▸ THE PROBLEM: Could you please output only the lines from the one holding "Viewport: 640px width, 510px height." through the end of the listing below, exactly as written and without pictures?

▸ MATERIAL FOR THE TASK:

____

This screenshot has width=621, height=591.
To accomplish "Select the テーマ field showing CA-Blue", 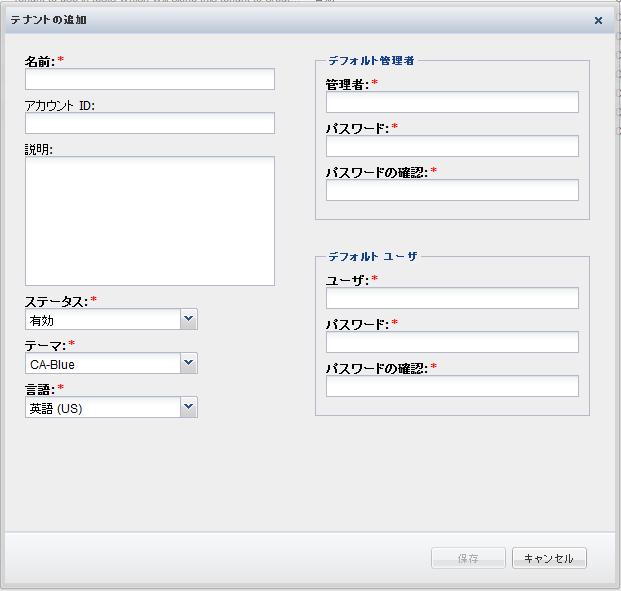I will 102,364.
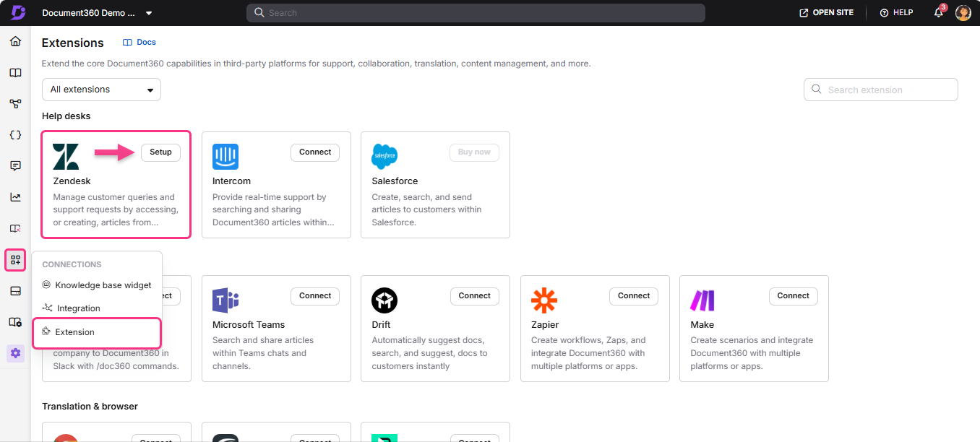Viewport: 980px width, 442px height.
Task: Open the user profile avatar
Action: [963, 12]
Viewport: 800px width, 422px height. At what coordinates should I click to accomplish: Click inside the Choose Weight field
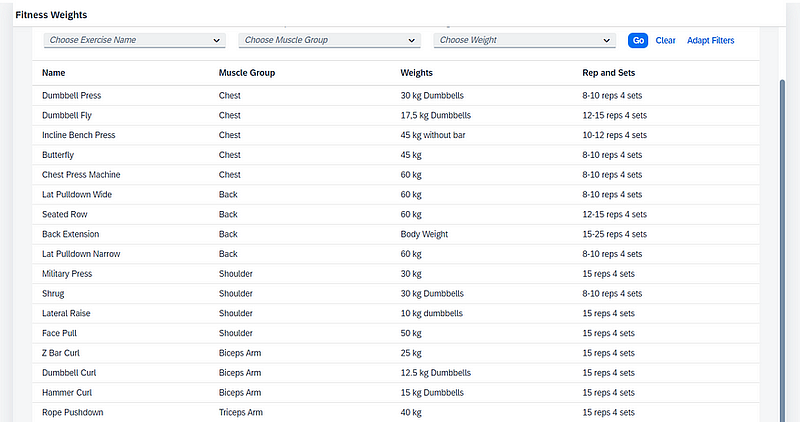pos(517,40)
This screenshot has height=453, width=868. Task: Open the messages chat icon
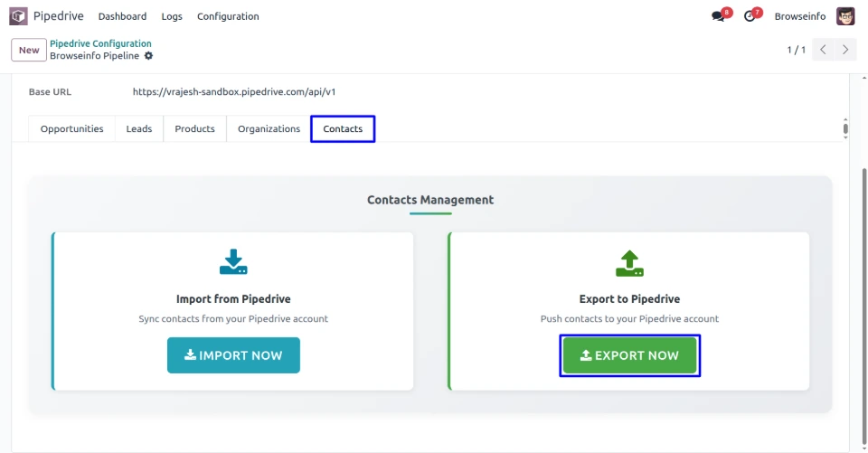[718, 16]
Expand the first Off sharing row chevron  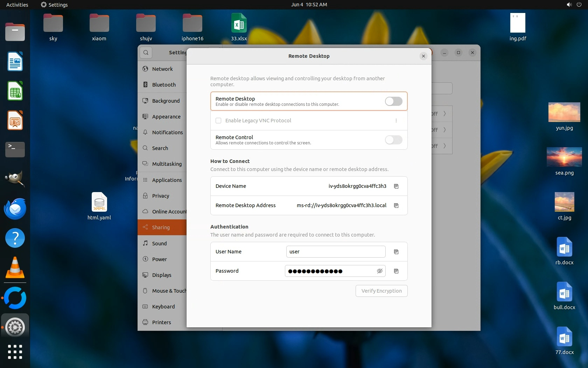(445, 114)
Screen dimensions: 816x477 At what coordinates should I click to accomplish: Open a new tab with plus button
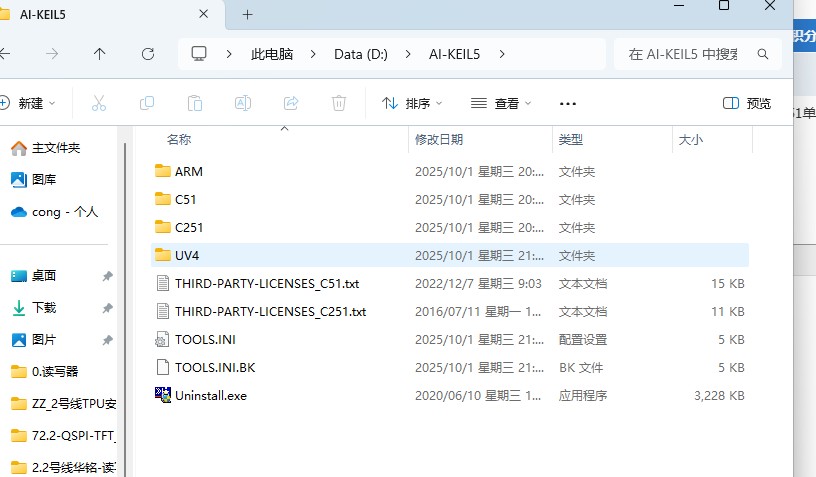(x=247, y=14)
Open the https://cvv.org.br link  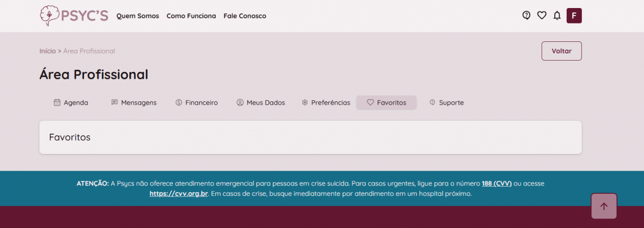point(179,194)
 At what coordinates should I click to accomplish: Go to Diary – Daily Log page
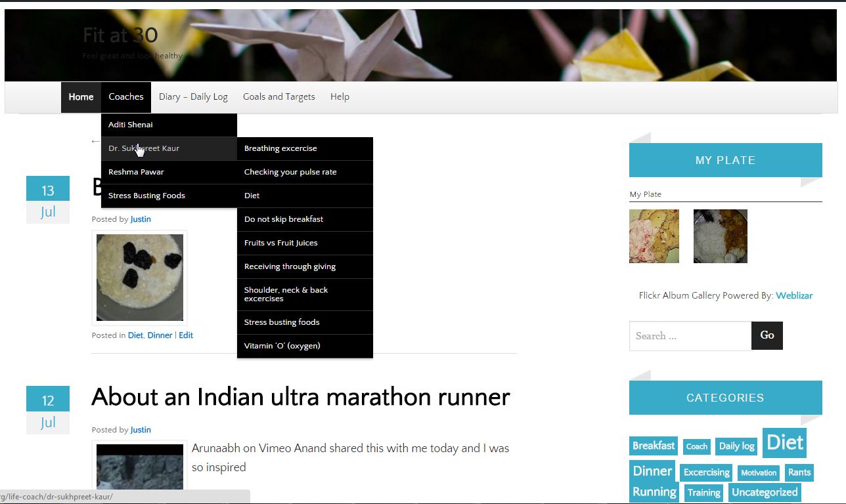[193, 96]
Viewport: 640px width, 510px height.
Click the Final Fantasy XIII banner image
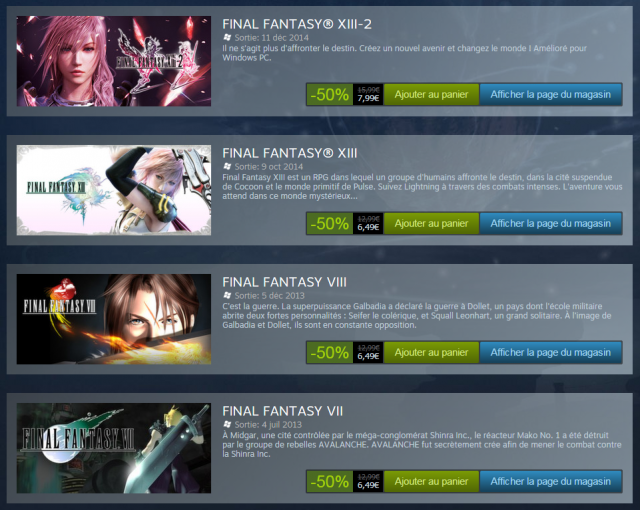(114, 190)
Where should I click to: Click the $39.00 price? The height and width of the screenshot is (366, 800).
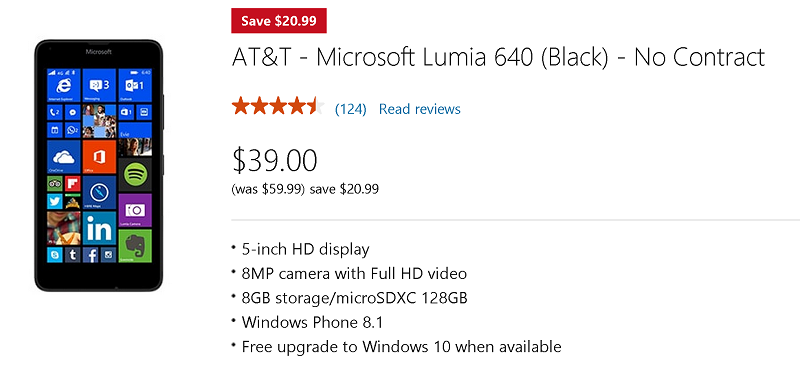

____

▸ OUTPUT OF THE EXERCISE:
Viewport: 640px width, 510px height.
Click the Final Fantasy XIII banner image
(114, 190)
Where should I click to: Click the $39.00 price? The height and width of the screenshot is (366, 800).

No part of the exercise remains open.